Pontage was a toll levied for the building or repair of bridges dating to the medieval era in England, Wales and Ireland.

Pontage was similar in nature to murage (a toll for the building of town walls) and pavage (a toll for paving streets and market places, or—more rarely—roads between towns).

The erection and maintenance of bridges has at all times been a great source of anxiety. Item 23 of Magna Carta states that "No village or individual shall be compelled to make bridges at river banks except those who from old were legally bound to do so." This presumably also covered the questions of repair and many inquisitions were taken in medieval times to settle who should do the work. A very common verdict was that "No one is responsible for the repair of this bridge". In the absence of legal obligations, this duty fell to the Crown from then on. As a consequence "grants of pontage" or licences to collect tolls for a limited period were frequently issued by the king to those appointed or permitted to bear the cost of maintenance.

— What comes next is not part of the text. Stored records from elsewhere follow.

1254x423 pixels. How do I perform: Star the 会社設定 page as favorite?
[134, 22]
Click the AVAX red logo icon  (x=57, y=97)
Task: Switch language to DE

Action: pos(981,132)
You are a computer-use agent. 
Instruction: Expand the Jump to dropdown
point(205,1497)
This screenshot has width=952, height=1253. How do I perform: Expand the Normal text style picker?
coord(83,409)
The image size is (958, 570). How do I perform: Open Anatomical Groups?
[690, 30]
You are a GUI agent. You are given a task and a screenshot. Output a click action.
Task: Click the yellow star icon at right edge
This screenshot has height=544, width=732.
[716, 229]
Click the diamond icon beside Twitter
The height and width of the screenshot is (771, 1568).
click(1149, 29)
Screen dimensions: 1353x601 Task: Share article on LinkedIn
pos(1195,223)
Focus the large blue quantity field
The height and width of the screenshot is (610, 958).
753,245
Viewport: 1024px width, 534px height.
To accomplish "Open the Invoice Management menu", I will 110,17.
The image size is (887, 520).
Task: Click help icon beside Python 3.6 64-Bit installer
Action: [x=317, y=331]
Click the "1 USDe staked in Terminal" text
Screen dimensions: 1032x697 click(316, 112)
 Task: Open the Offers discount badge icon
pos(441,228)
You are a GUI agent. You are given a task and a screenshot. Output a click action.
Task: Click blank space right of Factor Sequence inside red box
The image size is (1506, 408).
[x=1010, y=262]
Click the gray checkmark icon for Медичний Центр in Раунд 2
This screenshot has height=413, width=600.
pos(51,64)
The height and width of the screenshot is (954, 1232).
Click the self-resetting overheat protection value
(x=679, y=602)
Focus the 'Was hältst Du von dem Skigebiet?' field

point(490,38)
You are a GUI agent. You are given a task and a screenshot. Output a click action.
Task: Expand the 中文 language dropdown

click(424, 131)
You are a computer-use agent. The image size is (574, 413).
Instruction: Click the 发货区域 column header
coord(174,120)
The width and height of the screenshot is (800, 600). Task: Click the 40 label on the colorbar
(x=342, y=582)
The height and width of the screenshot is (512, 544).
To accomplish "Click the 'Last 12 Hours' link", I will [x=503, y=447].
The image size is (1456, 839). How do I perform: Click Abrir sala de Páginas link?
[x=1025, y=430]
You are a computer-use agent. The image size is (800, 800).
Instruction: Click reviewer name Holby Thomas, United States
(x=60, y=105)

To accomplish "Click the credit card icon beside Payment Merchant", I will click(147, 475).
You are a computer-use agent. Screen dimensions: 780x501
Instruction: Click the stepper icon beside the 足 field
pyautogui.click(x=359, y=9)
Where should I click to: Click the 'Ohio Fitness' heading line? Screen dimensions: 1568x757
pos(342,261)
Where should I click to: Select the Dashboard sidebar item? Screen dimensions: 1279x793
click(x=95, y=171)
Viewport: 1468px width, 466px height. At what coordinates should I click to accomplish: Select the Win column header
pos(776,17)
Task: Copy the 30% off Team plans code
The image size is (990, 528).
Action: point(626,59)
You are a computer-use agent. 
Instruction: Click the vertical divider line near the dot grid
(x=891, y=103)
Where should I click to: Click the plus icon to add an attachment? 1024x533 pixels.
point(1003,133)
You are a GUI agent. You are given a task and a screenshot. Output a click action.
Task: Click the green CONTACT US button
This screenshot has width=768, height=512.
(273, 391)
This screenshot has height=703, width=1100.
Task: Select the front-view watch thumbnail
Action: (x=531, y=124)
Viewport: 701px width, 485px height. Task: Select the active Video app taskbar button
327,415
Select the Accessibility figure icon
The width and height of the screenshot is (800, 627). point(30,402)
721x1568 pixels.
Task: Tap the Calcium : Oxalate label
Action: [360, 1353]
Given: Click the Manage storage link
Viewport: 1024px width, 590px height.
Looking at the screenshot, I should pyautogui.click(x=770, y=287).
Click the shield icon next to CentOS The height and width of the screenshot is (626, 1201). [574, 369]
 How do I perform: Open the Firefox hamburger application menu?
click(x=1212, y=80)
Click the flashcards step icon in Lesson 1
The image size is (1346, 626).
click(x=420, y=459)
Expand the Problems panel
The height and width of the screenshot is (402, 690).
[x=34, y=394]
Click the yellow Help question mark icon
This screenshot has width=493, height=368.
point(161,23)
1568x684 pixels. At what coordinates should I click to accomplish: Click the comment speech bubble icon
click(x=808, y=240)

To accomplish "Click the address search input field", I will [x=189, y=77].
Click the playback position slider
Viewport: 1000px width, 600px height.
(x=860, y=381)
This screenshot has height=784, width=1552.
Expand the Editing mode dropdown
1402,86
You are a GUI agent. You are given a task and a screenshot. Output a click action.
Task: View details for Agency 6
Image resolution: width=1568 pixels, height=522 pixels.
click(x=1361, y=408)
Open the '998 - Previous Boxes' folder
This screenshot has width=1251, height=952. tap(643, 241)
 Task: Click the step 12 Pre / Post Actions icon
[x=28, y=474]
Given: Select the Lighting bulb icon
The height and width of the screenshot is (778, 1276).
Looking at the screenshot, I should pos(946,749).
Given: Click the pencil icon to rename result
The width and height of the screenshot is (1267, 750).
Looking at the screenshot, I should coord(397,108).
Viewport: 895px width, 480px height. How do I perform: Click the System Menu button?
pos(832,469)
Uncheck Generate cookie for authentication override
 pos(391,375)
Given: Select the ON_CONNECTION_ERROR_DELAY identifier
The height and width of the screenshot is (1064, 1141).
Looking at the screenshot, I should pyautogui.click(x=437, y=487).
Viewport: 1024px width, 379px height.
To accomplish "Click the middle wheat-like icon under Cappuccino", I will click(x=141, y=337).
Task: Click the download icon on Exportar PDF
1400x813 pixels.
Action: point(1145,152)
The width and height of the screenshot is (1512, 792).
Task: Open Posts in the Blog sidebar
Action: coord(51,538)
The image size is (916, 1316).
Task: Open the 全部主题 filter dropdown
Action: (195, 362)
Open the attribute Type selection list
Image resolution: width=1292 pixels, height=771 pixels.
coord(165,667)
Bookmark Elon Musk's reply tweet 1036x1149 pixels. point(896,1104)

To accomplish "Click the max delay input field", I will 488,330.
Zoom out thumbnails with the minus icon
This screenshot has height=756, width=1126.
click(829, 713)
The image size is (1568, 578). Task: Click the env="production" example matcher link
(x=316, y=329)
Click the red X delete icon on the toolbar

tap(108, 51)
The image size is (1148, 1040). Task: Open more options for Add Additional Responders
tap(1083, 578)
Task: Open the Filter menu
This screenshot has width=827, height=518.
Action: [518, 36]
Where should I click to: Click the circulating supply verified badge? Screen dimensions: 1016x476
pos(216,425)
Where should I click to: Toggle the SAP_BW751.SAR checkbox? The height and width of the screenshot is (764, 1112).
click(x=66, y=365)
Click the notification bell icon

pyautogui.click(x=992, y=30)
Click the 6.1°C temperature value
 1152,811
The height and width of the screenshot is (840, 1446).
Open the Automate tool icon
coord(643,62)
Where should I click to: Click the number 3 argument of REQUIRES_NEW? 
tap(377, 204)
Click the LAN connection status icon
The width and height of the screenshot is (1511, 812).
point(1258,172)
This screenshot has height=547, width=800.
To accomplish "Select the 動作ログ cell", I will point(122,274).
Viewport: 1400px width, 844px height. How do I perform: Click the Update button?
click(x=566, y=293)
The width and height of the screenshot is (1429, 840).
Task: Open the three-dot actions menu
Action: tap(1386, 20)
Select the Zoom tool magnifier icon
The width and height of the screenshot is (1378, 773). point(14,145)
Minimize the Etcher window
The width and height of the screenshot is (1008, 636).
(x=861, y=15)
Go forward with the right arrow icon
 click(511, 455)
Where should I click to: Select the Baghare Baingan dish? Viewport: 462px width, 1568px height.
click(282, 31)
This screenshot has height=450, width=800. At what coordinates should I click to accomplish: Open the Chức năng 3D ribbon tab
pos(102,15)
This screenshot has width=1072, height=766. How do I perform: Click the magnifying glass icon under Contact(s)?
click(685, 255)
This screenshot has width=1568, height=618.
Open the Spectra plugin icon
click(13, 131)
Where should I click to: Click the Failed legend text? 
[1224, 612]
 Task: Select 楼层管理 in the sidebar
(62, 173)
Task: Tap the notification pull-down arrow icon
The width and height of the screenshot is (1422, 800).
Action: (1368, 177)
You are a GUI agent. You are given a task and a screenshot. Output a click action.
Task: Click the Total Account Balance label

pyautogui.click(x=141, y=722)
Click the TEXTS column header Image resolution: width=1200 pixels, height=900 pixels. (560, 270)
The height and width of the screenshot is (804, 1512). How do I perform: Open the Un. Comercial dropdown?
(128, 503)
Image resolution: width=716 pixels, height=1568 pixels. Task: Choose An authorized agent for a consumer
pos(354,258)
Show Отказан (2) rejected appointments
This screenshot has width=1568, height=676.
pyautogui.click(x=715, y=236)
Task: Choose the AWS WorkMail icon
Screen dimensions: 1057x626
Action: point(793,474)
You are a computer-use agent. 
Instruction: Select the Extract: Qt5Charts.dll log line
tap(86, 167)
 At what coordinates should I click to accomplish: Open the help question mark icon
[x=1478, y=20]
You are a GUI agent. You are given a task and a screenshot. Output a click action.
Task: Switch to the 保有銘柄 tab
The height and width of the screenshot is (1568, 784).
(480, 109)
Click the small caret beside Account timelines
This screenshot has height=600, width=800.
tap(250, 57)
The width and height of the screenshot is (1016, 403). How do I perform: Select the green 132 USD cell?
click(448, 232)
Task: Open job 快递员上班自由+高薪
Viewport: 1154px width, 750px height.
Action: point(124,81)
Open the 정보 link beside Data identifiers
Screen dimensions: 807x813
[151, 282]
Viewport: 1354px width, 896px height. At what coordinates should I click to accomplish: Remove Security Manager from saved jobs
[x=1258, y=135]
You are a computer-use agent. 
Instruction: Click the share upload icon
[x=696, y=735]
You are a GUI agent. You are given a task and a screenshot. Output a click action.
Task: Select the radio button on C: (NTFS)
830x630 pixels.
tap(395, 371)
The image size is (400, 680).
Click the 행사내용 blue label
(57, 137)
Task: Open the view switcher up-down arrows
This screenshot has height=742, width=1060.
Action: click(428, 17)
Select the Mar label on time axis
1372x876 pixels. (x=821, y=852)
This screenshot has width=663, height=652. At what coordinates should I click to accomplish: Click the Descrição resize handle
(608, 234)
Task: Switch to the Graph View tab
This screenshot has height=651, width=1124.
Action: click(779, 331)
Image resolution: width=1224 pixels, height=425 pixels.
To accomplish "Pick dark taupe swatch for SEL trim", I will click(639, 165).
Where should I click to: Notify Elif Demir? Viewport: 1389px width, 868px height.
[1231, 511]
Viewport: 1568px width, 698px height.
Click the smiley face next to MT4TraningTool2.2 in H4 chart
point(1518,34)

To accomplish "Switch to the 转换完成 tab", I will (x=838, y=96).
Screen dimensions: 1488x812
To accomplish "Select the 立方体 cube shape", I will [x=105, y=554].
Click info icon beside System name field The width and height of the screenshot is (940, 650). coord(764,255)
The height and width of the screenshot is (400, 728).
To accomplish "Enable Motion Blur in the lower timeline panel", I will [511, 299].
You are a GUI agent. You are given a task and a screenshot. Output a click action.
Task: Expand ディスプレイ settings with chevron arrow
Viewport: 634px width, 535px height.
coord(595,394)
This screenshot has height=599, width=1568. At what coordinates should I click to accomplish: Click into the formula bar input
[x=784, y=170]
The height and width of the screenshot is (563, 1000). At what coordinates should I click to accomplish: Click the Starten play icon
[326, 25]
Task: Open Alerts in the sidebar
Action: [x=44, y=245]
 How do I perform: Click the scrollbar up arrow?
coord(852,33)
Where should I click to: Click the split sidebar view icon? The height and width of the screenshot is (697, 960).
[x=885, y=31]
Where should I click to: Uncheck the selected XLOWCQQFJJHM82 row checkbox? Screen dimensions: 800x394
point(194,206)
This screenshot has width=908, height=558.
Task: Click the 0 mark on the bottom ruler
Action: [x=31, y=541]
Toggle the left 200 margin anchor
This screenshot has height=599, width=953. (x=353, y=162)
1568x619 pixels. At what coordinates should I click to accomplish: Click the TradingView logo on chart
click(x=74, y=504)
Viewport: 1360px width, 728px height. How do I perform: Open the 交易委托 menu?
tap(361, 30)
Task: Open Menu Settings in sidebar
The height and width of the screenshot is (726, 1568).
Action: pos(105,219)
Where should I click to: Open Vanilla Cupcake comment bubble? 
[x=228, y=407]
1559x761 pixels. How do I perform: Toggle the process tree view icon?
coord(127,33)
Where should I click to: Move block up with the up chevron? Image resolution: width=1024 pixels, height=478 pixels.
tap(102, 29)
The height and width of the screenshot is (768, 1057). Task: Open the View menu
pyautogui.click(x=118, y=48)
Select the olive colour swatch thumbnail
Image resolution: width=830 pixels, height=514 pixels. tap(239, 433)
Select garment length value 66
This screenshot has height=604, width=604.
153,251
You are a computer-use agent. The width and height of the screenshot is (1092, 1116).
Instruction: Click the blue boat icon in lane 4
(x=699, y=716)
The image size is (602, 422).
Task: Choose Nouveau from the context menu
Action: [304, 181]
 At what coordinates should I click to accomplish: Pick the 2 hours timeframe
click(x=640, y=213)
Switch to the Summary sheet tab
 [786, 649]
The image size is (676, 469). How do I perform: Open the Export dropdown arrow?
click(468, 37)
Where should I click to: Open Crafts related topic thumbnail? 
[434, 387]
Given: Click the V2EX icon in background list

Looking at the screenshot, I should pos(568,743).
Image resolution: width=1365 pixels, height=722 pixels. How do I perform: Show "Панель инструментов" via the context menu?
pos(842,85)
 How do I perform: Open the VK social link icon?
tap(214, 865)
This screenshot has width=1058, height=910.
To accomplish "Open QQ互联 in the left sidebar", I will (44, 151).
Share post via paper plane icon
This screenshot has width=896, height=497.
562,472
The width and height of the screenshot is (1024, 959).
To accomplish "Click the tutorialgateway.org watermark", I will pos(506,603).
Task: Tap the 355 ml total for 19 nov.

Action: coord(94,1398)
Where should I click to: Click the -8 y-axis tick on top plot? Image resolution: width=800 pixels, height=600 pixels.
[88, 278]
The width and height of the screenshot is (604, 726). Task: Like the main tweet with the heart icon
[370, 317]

Pontage was granted by the king by letters patent for a limited term, sufficient to enable the requisite public works to be done. An example would be the grant of pontage for five years in 1291 to Edmund Crouchback for repair of the Old Loyne Bridge at Lancaster, Lancashire. However, sometimes the works were not completed (or at least not paid for) by the end of the term, so that a renewal had to be obtained. Grants were made from 1228 until the 1440s, the earliest being for Ferry Bridge, Brotherton, in Yorkshire, and Staines Bridge, an important crossing of the river Thames. In all about 370 grants were made. In the Lordship of Ireland, grants of pontage were used to build bridges in many towns, including Clonmel, Kilcullen and Leighlinbridge.

The term pontage is also applied to lands in Cambridgeshire, which were liable to repair the bridge of Cambridge as an incident of tenure.